**Instructions for the task**
Each record should be output exactly, with every character kept.

[Records from a collection]
[Start of section]

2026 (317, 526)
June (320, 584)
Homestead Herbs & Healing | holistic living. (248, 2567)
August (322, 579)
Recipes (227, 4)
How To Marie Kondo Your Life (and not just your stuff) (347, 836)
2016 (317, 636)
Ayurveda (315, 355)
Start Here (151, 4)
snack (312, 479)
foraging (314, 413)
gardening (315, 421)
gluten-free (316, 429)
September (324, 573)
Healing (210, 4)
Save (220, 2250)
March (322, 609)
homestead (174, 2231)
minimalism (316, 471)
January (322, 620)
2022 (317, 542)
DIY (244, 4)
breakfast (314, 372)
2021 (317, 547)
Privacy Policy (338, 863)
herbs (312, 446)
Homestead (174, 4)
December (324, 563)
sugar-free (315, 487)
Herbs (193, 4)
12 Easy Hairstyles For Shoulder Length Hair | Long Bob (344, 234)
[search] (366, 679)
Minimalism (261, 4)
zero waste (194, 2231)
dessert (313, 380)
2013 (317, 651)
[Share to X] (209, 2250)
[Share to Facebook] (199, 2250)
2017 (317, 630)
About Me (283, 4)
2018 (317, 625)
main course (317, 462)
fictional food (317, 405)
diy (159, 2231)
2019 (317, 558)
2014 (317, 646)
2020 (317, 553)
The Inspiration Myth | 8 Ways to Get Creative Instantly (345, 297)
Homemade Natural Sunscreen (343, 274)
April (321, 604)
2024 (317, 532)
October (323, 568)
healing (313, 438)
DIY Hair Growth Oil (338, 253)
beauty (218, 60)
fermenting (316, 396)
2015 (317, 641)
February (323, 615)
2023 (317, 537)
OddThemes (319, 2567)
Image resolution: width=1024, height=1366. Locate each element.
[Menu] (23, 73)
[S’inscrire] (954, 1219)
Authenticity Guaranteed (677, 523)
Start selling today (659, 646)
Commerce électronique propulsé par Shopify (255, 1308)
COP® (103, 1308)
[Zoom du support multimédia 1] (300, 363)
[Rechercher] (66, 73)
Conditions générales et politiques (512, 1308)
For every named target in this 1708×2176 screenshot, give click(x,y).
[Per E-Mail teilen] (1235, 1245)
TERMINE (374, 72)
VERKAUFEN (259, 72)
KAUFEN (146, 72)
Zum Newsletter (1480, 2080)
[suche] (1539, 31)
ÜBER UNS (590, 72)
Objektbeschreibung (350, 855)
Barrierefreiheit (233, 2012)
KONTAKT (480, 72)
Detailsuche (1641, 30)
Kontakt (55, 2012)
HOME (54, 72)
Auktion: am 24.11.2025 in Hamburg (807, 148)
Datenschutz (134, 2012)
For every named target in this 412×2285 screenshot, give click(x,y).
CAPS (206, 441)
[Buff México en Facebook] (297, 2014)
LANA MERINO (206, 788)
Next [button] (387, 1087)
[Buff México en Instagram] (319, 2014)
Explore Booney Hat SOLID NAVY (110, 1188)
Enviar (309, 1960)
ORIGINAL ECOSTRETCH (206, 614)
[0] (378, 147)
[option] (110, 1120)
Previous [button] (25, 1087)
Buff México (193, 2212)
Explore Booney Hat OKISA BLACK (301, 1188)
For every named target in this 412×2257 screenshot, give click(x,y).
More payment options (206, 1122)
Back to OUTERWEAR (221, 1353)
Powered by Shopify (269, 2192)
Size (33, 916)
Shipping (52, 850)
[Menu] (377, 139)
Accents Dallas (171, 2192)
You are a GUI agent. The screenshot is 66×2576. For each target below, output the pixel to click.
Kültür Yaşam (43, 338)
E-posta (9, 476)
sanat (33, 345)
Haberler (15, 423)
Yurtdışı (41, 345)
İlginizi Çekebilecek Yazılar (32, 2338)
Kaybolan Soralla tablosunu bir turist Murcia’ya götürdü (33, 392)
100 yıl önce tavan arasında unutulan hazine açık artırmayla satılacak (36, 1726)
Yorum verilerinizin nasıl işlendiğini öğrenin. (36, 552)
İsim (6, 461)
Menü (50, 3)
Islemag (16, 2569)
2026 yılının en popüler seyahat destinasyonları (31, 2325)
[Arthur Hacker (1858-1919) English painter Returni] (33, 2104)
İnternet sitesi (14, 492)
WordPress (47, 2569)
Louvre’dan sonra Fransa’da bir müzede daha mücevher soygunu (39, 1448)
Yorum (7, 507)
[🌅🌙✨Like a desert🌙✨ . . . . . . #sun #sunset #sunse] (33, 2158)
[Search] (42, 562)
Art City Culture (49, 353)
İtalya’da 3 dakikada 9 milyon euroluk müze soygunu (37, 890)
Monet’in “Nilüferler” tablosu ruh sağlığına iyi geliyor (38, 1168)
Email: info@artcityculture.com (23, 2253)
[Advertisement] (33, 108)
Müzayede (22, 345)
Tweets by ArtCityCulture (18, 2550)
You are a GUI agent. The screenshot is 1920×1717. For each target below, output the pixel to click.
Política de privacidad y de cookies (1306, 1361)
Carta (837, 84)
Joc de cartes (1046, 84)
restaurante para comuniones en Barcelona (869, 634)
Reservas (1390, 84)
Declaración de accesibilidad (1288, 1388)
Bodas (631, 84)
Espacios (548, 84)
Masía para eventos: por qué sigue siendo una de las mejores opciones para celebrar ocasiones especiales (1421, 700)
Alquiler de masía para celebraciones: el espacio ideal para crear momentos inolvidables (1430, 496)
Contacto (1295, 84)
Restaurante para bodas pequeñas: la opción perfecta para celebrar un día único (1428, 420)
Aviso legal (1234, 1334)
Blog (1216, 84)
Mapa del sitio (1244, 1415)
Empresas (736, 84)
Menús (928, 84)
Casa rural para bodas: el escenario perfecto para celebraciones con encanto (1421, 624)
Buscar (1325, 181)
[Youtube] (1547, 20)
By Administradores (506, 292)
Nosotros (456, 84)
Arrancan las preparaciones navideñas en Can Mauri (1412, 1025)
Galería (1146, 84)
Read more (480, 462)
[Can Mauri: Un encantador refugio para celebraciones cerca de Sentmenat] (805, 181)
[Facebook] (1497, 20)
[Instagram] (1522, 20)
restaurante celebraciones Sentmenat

[End of section]

**Solution**
2026 (317, 526)
June (320, 584)
Homestead Herbs & Healing | holistic living. (248, 2567)
August (322, 579)
Recipes (227, 4)
How To Marie Kondo Your Life (and not just your stuff) (347, 836)
2016 (317, 636)
Ayurveda (315, 355)
Start Here (151, 4)
snack (312, 479)
foraging (314, 413)
gardening (315, 421)
gluten-free (316, 429)
September (324, 573)
Healing (210, 4)
Save (220, 2250)
March (322, 609)
homestead (174, 2231)
minimalism (316, 471)
January (322, 620)
2022 (317, 542)
DIY (244, 4)
breakfast (314, 372)
2021 (317, 547)
Privacy Policy (338, 863)
herbs (312, 446)
Homestead (174, 4)
December (324, 563)
sugar-free (315, 487)
Herbs (193, 4)
12 Easy Hairstyles For Shoulder Length Hair | Long Bob (344, 234)
[search] (366, 679)
Minimalism (261, 4)
zero waste (194, 2231)
dessert (313, 380)
2013 (317, 651)
[Share to X] (209, 2250)
[Share to Facebook] (199, 2250)
2017 (317, 630)
About Me (283, 4)
2018 (317, 625)
main course (317, 462)
fictional food (317, 405)
diy (159, 2231)
2019 (317, 558)
2014 (317, 646)
2020 (317, 553)
The Inspiration Myth | 8 Ways to Get Creative Instantly (345, 297)
Homemade Natural Sunscreen (343, 274)
April (321, 604)
2024 (317, 532)
October (323, 568)
healing (313, 438)
DIY Hair Growth Oil (338, 253)
beauty (218, 60)
fermenting (316, 396)
2015 (317, 641)
February (323, 615)
2023 (317, 537)
OddThemes (319, 2567)
Image resolution: width=1024, height=1366. Locate each element.
[Menu] (23, 73)
[S’inscrire] (954, 1219)
Authenticity Guaranteed (677, 523)
Start selling today (659, 646)
Commerce électronique propulsé par Shopify (255, 1308)
COP® (103, 1308)
[Zoom du support multimédia 1] (300, 363)
[Rechercher] (66, 73)
Conditions générales et politiques (512, 1308)
For every named target in this 1708×2176 screenshot, give click(x,y).
[Per E-Mail teilen] (1235, 1245)
TERMINE (374, 72)
VERKAUFEN (259, 72)
KAUFEN (146, 72)
Zum Newsletter (1480, 2080)
[suche] (1539, 31)
ÜBER UNS (590, 72)
Objektbeschreibung (350, 855)
Barrierefreiheit (233, 2012)
KONTAKT (480, 72)
Detailsuche (1641, 30)
Kontakt (55, 2012)
HOME (54, 72)
Auktion: am 24.11.2025 in Hamburg (807, 148)
Datenschutz (134, 2012)
For every named target in this 412×2285 screenshot, give click(x,y).
CAPS (206, 441)
[Buff México en Facebook] (297, 2014)
LANA MERINO (206, 788)
Next [button] (387, 1087)
[Buff México en Instagram] (319, 2014)
Explore Booney Hat SOLID NAVY (110, 1188)
Enviar (309, 1960)
ORIGINAL ECOSTRETCH (206, 614)
[0] (378, 147)
[option] (110, 1120)
Previous [button] (25, 1087)
Buff México (193, 2212)
Explore Booney Hat OKISA BLACK (301, 1188)
For every named target in this 412×2257 screenshot, give click(x,y).
More payment options (206, 1122)
Back to OUTERWEAR (221, 1353)
Powered by Shopify (269, 2192)
Size (33, 916)
Shipping (52, 850)
[Menu] (377, 139)
Accents Dallas (171, 2192)
You are a GUI agent. The screenshot is 66×2576. For each target below, output the pixel to click.
Kültür Yaşam (43, 338)
E-posta (9, 476)
sanat (33, 345)
Haberler (15, 423)
Yurtdışı (41, 345)
İlginizi Çekebilecek Yazılar (32, 2338)
Kaybolan Soralla tablosunu bir turist Murcia’ya götürdü (33, 392)
100 yıl önce tavan arasında unutulan hazine açık artırmayla satılacak (36, 1726)
Yorum verilerinizin nasıl işlendiğini öğrenin. (36, 552)
İsim (6, 461)
Menü (50, 3)
Islemag (16, 2569)
2026 yılının en popüler seyahat destinasyonları (31, 2325)
[Arthur Hacker (1858-1919) English painter Returni] (33, 2104)
İnternet sitesi (14, 492)
WordPress (47, 2569)
Louvre’dan sonra Fransa’da bir müzede daha mücevher soygunu (39, 1448)
Yorum (7, 507)
[🌅🌙✨Like a desert🌙✨ . . . . . . #sun #sunset #sunse] (33, 2158)
[Search] (42, 562)
Art City Culture (49, 353)
İtalya’da 3 dakikada 9 milyon euroluk müze soygunu (37, 890)
Monet’in “Nilüferler” tablosu ruh sağlığına iyi geliyor (38, 1168)
Email: info@artcityculture.com (23, 2253)
[Advertisement] (33, 108)
Müzayede (22, 345)
Tweets by ArtCityCulture (18, 2550)
You are a GUI agent. The screenshot is 1920×1717. For each target below, output the pixel to click.
Política de privacidad y de cookies (1306, 1361)
Carta (837, 84)
Joc de cartes (1046, 84)
restaurante para comuniones en Barcelona (869, 634)
Reservas (1390, 84)
Declaración de accesibilidad (1288, 1388)
Bodas (631, 84)
Espacios (548, 84)
Masía para eventos: por qué sigue siendo una de las mejores opciones para celebrar ocasiones especiales (1421, 700)
Alquiler de masía para celebraciones: el espacio ideal para crear momentos inolvidables (1430, 496)
Contacto (1295, 84)
Restaurante para bodas pequeñas: la opción perfecta para celebrar un día único (1428, 420)
Aviso legal (1234, 1334)
Blog (1216, 84)
Mapa del sitio (1244, 1415)
Empresas (736, 84)
Menús (928, 84)
Casa rural para bodas: el escenario perfecto para celebraciones con encanto (1421, 624)
Buscar (1325, 181)
[Youtube] (1547, 20)
By Administradores (506, 292)
Nosotros (456, 84)
Arrancan las preparaciones navideñas en Can Mauri (1412, 1025)
Galería (1146, 84)
Read more (480, 462)
[Can Mauri: Un encantador refugio para celebraciones cerca de Sentmenat] (805, 181)
[Facebook] (1497, 20)
[Instagram] (1522, 20)
restaurante celebraciones Sentmenat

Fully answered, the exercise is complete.